# The task:
Return every one of the following records line for line, with no changes.
----------------------------------------
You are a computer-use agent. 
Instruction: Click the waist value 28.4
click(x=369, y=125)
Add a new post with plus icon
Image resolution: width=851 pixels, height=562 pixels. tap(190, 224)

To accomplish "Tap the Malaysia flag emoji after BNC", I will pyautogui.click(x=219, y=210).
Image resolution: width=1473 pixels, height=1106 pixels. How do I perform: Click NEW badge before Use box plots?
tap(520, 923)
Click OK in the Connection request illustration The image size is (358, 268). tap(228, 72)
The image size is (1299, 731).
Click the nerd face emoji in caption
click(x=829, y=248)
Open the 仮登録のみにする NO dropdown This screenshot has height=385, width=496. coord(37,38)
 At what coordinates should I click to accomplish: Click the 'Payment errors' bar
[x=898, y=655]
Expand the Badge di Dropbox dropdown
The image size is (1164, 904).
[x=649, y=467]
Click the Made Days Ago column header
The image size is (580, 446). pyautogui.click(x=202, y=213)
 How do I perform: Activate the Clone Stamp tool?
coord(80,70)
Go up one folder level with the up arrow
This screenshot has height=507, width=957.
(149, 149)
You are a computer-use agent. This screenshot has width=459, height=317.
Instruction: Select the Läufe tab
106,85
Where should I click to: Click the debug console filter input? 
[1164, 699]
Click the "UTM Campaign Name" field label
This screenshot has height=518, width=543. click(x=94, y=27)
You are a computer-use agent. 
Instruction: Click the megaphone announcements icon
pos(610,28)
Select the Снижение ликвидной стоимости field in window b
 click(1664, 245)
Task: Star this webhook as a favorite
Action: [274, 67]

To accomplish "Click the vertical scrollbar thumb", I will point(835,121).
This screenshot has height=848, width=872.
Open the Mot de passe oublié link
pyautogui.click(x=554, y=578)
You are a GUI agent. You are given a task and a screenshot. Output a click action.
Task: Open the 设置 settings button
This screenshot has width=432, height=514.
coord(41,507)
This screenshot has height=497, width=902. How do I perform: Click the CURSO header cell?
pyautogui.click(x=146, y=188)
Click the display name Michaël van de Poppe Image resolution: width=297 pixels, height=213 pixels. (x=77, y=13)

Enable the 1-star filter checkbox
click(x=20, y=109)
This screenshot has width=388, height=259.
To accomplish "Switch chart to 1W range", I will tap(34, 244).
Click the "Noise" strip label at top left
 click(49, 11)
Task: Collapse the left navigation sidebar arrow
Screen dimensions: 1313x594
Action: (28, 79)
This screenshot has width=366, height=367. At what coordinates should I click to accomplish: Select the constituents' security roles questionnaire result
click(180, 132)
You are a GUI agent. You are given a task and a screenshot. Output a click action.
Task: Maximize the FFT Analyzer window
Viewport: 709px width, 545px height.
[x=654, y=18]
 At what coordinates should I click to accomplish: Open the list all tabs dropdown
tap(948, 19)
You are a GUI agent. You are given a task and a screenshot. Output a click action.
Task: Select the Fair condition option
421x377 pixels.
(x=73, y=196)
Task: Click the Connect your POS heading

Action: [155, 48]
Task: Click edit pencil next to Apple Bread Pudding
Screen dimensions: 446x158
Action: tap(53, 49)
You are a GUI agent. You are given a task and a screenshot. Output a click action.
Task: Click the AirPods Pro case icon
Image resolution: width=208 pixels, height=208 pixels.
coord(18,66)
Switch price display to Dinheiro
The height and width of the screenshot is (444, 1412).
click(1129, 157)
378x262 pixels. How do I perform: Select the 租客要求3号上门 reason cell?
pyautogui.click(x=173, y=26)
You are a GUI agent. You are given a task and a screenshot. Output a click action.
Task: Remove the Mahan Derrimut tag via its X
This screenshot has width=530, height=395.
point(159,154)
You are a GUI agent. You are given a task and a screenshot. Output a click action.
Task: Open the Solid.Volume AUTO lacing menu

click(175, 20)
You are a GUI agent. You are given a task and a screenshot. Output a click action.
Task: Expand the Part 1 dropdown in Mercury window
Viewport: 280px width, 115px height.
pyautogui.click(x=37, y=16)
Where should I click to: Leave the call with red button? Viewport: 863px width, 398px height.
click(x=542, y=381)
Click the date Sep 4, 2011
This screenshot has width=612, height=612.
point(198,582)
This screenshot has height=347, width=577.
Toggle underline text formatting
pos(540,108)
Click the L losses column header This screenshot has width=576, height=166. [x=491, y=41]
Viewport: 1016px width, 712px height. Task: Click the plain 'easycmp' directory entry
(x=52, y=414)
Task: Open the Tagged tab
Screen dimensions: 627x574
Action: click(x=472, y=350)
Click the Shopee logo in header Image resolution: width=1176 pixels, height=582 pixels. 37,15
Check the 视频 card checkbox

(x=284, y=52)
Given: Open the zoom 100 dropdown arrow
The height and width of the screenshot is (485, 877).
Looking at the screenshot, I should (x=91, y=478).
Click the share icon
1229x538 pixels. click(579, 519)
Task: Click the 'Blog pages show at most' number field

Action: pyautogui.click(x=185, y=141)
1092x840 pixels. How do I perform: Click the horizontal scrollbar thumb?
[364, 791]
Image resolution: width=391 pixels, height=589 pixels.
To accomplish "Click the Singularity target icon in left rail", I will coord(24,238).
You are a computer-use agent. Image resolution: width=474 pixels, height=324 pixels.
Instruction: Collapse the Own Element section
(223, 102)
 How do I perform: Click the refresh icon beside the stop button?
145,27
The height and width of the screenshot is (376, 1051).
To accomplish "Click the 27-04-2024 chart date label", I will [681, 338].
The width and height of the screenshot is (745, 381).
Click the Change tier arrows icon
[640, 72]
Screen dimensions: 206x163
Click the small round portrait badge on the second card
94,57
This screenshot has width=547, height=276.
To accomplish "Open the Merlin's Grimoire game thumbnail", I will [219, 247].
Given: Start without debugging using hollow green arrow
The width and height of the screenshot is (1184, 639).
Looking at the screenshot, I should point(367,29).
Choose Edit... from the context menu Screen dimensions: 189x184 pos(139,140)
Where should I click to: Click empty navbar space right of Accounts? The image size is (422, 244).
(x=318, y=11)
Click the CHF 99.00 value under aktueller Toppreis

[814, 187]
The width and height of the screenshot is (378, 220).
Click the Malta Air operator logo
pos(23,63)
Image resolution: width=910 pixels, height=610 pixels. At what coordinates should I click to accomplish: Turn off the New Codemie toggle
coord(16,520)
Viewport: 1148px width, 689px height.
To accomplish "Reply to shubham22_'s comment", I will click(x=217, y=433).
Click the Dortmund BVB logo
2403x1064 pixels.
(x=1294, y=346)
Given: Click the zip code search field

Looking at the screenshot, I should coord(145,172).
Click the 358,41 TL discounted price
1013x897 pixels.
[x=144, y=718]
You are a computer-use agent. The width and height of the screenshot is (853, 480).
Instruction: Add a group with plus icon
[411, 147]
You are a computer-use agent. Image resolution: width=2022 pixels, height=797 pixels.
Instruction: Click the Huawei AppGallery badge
----------------------------------------
# Response:
You are a computer-use agent. 
Instruction: Click the waist value 28.4
click(x=369, y=125)
Add a new post with plus icon
Image resolution: width=851 pixels, height=562 pixels. tap(190, 224)

To accomplish "Tap the Malaysia flag emoji after BNC", I will pyautogui.click(x=219, y=210).
Image resolution: width=1473 pixels, height=1106 pixels. How do I perform: Click NEW badge before Use box plots?
tap(520, 923)
Click OK in the Connection request illustration The image size is (358, 268). tap(228, 72)
The image size is (1299, 731).
Click the nerd face emoji in caption
click(x=829, y=248)
Open the 仮登録のみにする NO dropdown This screenshot has height=385, width=496. coord(37,38)
 At what coordinates should I click to accomplish: Click the 'Payment errors' bar
[x=898, y=655]
Expand the Badge di Dropbox dropdown
The image size is (1164, 904).
[x=649, y=467]
Click the Made Days Ago column header
The image size is (580, 446). pyautogui.click(x=202, y=213)
 How do I perform: Activate the Clone Stamp tool?
coord(80,70)
Go up one folder level with the up arrow
This screenshot has height=507, width=957.
(149, 149)
You are a computer-use agent. This screenshot has width=459, height=317.
Instruction: Select the Läufe tab
106,85
Where should I click to: Click the debug console filter input? 
[1164, 699]
Click the "UTM Campaign Name" field label
This screenshot has height=518, width=543. click(x=94, y=27)
You are a computer-use agent. 
Instruction: Click the megaphone announcements icon
pos(610,28)
Select the Снижение ликвидной стоимости field in window b
 click(1664, 245)
Task: Star this webhook as a favorite
Action: [274, 67]

To accomplish "Click the vertical scrollbar thumb", I will point(835,121).
This screenshot has height=848, width=872.
Open the Mot de passe oublié link
pyautogui.click(x=554, y=578)
You are a GUI agent. You are given a task and a screenshot. Output a click action.
Task: Open the 设置 settings button
This screenshot has width=432, height=514.
coord(41,507)
This screenshot has height=497, width=902. How do I perform: Click the CURSO header cell?
pyautogui.click(x=146, y=188)
Click the display name Michaël van de Poppe Image resolution: width=297 pixels, height=213 pixels. (x=77, y=13)

Enable the 1-star filter checkbox
click(x=20, y=109)
This screenshot has width=388, height=259.
To accomplish "Switch chart to 1W range", I will tap(34, 244).
Click the "Noise" strip label at top left
 click(49, 11)
Task: Collapse the left navigation sidebar arrow
Screen dimensions: 1313x594
Action: (28, 79)
This screenshot has width=366, height=367. At what coordinates should I click to accomplish: Select the constituents' security roles questionnaire result
click(180, 132)
You are a GUI agent. You are given a task and a screenshot. Output a click action.
Task: Maximize the FFT Analyzer window
Viewport: 709px width, 545px height.
[x=654, y=18]
 At what coordinates should I click to accomplish: Open the list all tabs dropdown
tap(948, 19)
You are a GUI agent. You are given a task and a screenshot. Output a click action.
Task: Select the Fair condition option
421x377 pixels.
(x=73, y=196)
Task: Click the Connect your POS heading

Action: [155, 48]
Task: Click edit pencil next to Apple Bread Pudding
Screen dimensions: 446x158
Action: tap(53, 49)
You are a GUI agent. You are given a task and a screenshot. Output a click action.
Task: Click the AirPods Pro case icon
Image resolution: width=208 pixels, height=208 pixels.
coord(18,66)
Switch price display to Dinheiro
The height and width of the screenshot is (444, 1412).
click(1129, 157)
378x262 pixels. How do I perform: Select the 租客要求3号上门 reason cell?
pyautogui.click(x=173, y=26)
You are a GUI agent. You are given a task and a screenshot. Output a click action.
Task: Remove the Mahan Derrimut tag via its X
This screenshot has width=530, height=395.
point(159,154)
You are a GUI agent. You are given a task and a screenshot. Output a click action.
Task: Open the Solid.Volume AUTO lacing menu

click(175, 20)
You are a GUI agent. You are given a task and a screenshot. Output a click action.
Task: Expand the Part 1 dropdown in Mercury window
Viewport: 280px width, 115px height.
pyautogui.click(x=37, y=16)
Where should I click to: Leave the call with red button? Viewport: 863px width, 398px height.
click(x=542, y=381)
Click the date Sep 4, 2011
This screenshot has width=612, height=612.
point(198,582)
This screenshot has height=347, width=577.
Toggle underline text formatting
pos(540,108)
Click the L losses column header This screenshot has width=576, height=166. [x=491, y=41]
Viewport: 1016px width, 712px height. Task: Click the plain 'easycmp' directory entry
(x=52, y=414)
Task: Open the Tagged tab
Screen dimensions: 627x574
Action: click(x=472, y=350)
Click the Shopee logo in header Image resolution: width=1176 pixels, height=582 pixels. 37,15
Check the 视频 card checkbox

(x=284, y=52)
Given: Open the zoom 100 dropdown arrow
The height and width of the screenshot is (485, 877).
Looking at the screenshot, I should (x=91, y=478).
Click the share icon
1229x538 pixels. click(579, 519)
Task: Click the 'Blog pages show at most' number field

Action: pyautogui.click(x=185, y=141)
1092x840 pixels. How do I perform: Click the horizontal scrollbar thumb?
[364, 791]
Image resolution: width=391 pixels, height=589 pixels.
To accomplish "Click the Singularity target icon in left rail", I will coord(24,238).
You are a computer-use agent. Image resolution: width=474 pixels, height=324 pixels.
Instruction: Collapse the Own Element section
(223, 102)
 How do I perform: Click the refresh icon beside the stop button?
145,27
The height and width of the screenshot is (376, 1051).
To accomplish "Click the 27-04-2024 chart date label", I will [681, 338].
The width and height of the screenshot is (745, 381).
Click the Change tier arrows icon
[640, 72]
Screen dimensions: 206x163
Click the small round portrait badge on the second card
94,57
This screenshot has width=547, height=276.
To accomplish "Open the Merlin's Grimoire game thumbnail", I will [219, 247].
Given: Start without debugging using hollow green arrow
The width and height of the screenshot is (1184, 639).
Looking at the screenshot, I should point(367,29).
Choose Edit... from the context menu Screen dimensions: 189x184 pos(139,140)
Where should I click to: Click empty navbar space right of Accounts? The image size is (422, 244).
(x=318, y=11)
Click the CHF 99.00 value under aktueller Toppreis

[814, 187]
The width and height of the screenshot is (378, 220).
Click the Malta Air operator logo
pos(23,63)
Image resolution: width=910 pixels, height=610 pixels. At what coordinates should I click to accomplish: Turn off the New Codemie toggle
coord(16,520)
Viewport: 1148px width, 689px height.
To accomplish "Reply to shubham22_'s comment", I will click(x=217, y=433).
Click the Dortmund BVB logo
2403x1064 pixels.
(x=1294, y=346)
Given: Click the zip code search field

Looking at the screenshot, I should coord(145,172).
Click the 358,41 TL discounted price
1013x897 pixels.
[x=144, y=718]
You are a computer-use agent. The width and height of the screenshot is (853, 480).
Instruction: Add a group with plus icon
[411, 147]
You are a computer-use agent. Image resolution: width=2022 pixels, height=797 pixels.
Instruction: Click the Huawei AppGallery badge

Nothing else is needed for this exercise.